Paris Throws a Party
This was my first blog post, and I originally wrote it as an assignment for my column and review writing class in college. I had a habit of procrastinating, and that assignment was no different. I wrote it an hour before it was due in The State Hornet newsroom while the fire alarm was going off over my head and my editor was interviewing me for a copy editing position (no joke). It worked out, since I got an A on the assignment, I got the copy editing job and the school didn't burn down.

Bruges: Belgium's Jewel
In the movie In Bruges, the characters hate this canal city that was the financial capital of Europe in the past. I happen to love it, and I plan on returning. It's tied with Rothenburg ob der Tauber for my favorite small town in the world.

Prague at Dawn
I really enjoyed Prague. It had a special appeal as it was my first trip to a former Communist Bloc country. Wandering around the city by myself an hour before dawn and watching it wake up was a unique experience, and one I hope to replicate the next time I'm in Paris.

A visit to Normandy
Having minored in European history in college, and having been interested in World War II before that, Normandy always held a special fascination with me. Growing up, I never thought I would get the chance to visit the battlefield.

The Mad King's Fairy Tale Castle
Schloss Neuschwanstein is the epitome of a fairy tale castle, and it should be at the top of the list for anyone visiting Germany. Disney based a castle on it, and it has graced thousands of postcards, TV shows and movies. The views from the top of the Alps and the nearby lowlands are fantastic, and a walk across the wood-planked bridge nearby isn't for those with a fear of heights.

Wednesday, July 8, 2009

Photo of the Week: Art in Ranthambore

Since India's Ranthambore National Park is ranked among the top places in the world to see a tiger in the wild, all the shops in the tiny nearby town cater to tigers. The man in the plaid shirt paints all day, and I bought the painting with the black background above his head for the equivalent of $10, which hopefully represents a decent profit to him.

Sunday, July 5, 2009

Meeting Matisse

Every once in a while, when I'm traveling, I meet someone who simply can't be classified.

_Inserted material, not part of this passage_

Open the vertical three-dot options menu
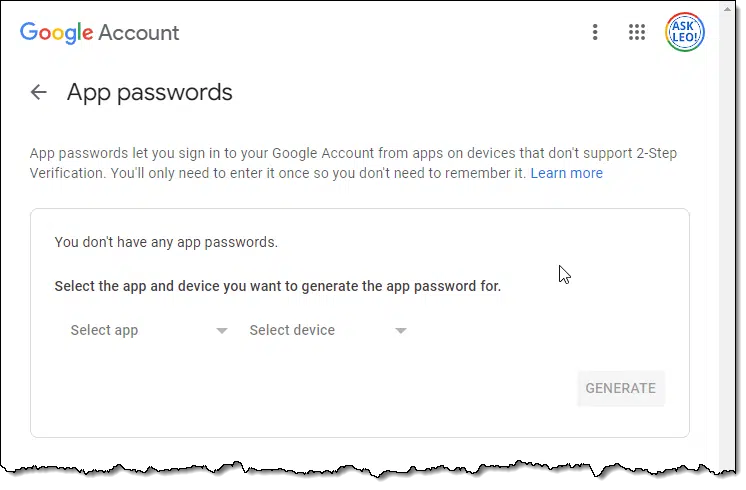The image size is (746, 490). (595, 32)
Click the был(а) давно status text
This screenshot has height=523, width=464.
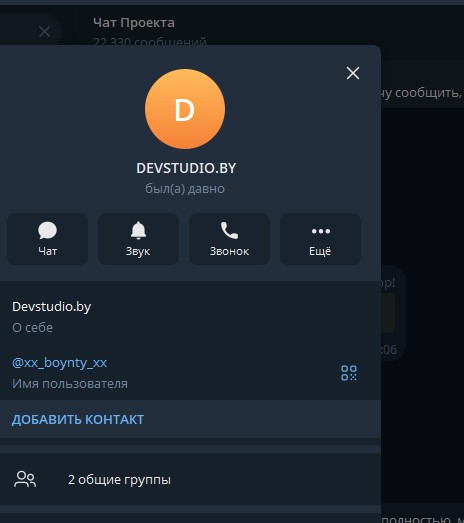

That was the case with a German man I ran into in Colmar, France, a week before Christmas in 2008. Colmar's Christmas market was in full swing, and part of that market was a display of various farm animals.

When I saw a man walking a donkey on a leash down the street, I made the assumption that he had been involved with the display.

I was completely wrong.

The donkey was being ornery, as they often are, and the man stopped to pet his muzzle and calm him down. We stopped a few feet away and asked if he spoke English.

His German accent wasn't a surprise, as Colmar is in Alsace and is very close to the German border, but what he told us was surprising.

The donkey was named Matisse - after the French painter - and he wasn't in Colmar as part of the Christmas market.

"I take him to the city because he likes to see the lights," the German said. "He really likes to go on walks."

I kind of thought he was kidding, but he was quite serious.

I've seen men walking elephants through the streets of Jaipur in India, but I had expected that. I never would have guessed that men would just hook a rope up to a donkey's bridle and lead him on a leisurely stroll through a French city.

This particular German - I wish I'd gotten his name - said Matisse was 14. Donkeys live into their 40s, he said, adding that they and their owners develop relationships every bit as meaningful as those between dogs and their owners.

We petted Matisse while the German kept beaming and sharing his experiences, and when Matisse looked at the lights, the German nodded in his direction, as if to say, "See, he loves them."

After my mom and sister posed with Matisse for the photo, the German led him off down the street, and not a single person even gave the odd pair a second glance.